Material for this exercise:
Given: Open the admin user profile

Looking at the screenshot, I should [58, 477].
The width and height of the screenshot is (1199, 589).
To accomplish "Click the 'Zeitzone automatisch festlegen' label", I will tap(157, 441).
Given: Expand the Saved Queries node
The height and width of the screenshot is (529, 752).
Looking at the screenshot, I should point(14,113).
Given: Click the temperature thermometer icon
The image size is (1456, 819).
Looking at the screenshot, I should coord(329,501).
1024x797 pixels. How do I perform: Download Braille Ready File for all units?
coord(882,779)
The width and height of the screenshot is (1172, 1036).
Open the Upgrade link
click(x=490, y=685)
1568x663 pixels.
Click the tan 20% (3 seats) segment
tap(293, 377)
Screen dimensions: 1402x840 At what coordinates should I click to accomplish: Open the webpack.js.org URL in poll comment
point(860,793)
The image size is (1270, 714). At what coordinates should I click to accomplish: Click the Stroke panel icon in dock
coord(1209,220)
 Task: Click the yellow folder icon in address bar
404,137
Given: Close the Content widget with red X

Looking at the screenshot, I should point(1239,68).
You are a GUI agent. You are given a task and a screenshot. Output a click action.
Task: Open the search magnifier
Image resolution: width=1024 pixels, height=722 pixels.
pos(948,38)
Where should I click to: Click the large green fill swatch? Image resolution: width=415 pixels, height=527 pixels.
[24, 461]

Task: Please count how many lines in the data above contain the word "Open" and give only the number.

Reply: 4